● Problem statement
Extract the lines from the first one in the records below through the line containing "Task: Click the ON diesel icon in the GLS row", keeping both ends and leaving out any pictures.

● Data supplied

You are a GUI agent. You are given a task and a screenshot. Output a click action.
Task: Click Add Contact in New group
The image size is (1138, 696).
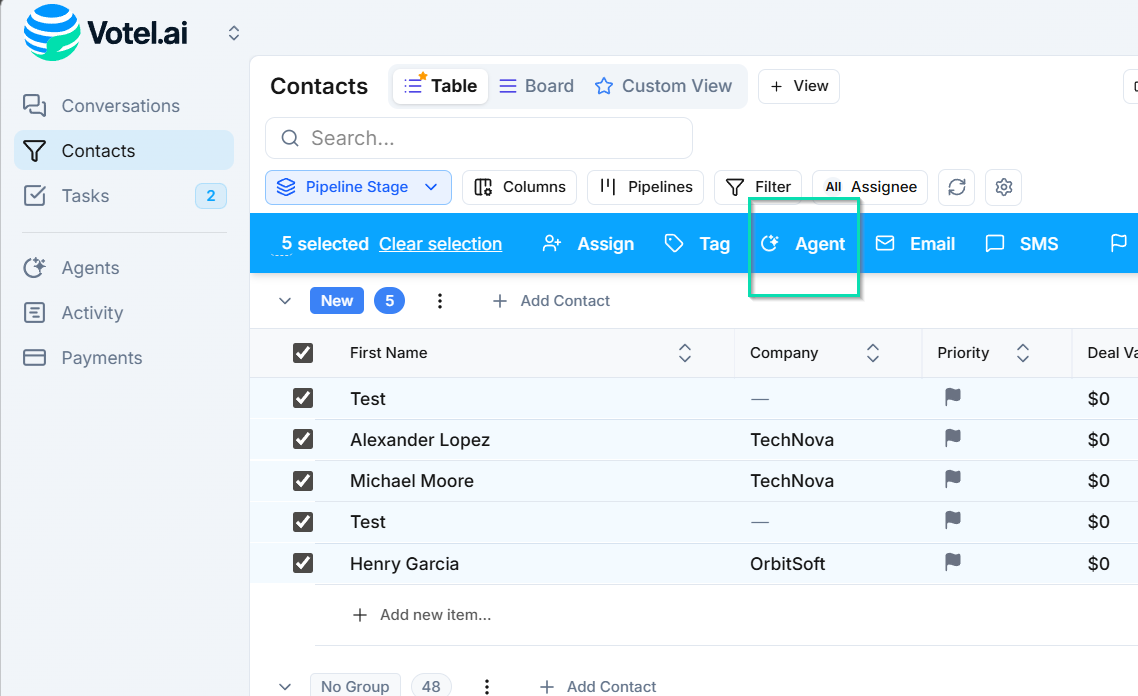point(551,300)
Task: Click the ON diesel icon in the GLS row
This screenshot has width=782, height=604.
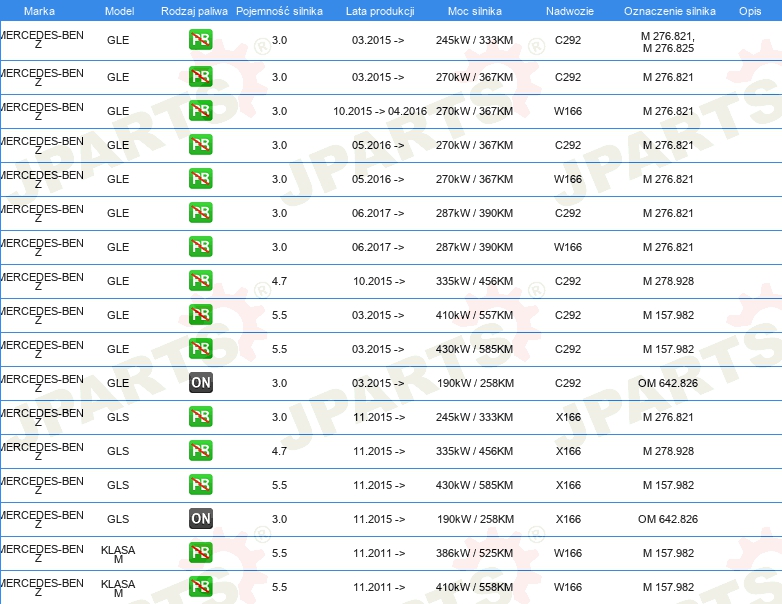Action: click(x=201, y=519)
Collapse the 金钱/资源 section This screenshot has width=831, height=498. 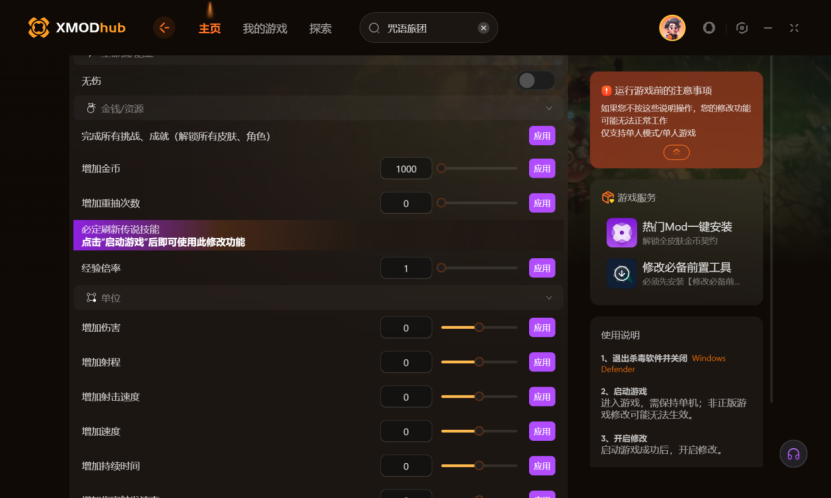(549, 109)
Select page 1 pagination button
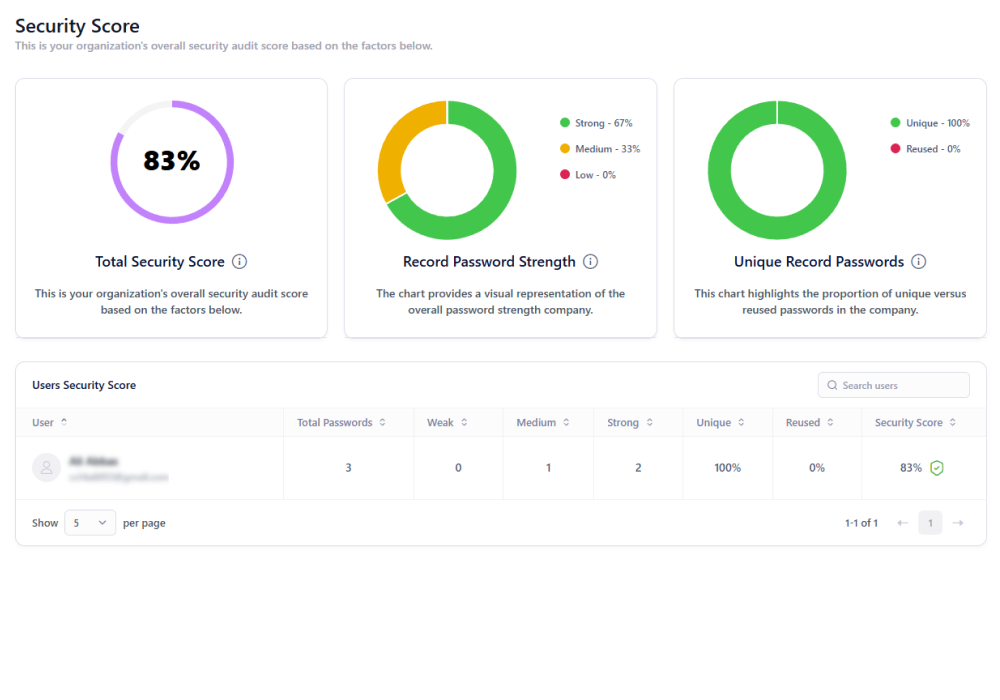 (x=930, y=523)
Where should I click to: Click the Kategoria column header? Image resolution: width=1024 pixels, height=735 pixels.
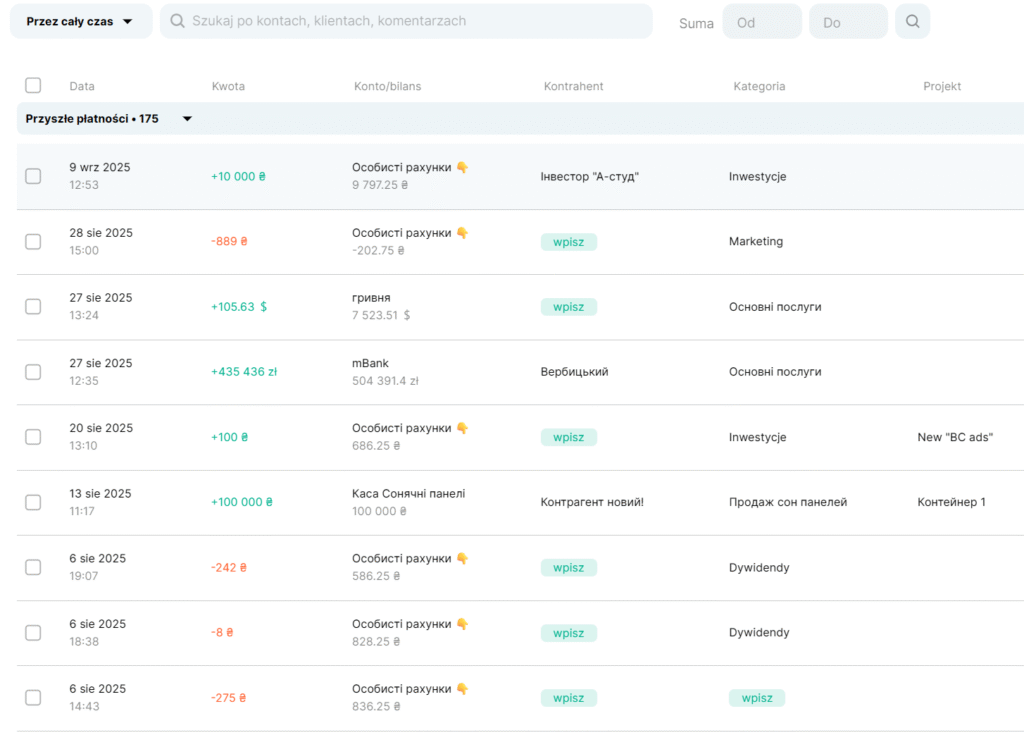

● Task output
You are a GUI agent. You are given a task and a screenshot. Output a click action.
Task: Click Add Contact in New group
The image size is (1138, 696).
point(551,300)
Task: Click the ON diesel icon in the GLS row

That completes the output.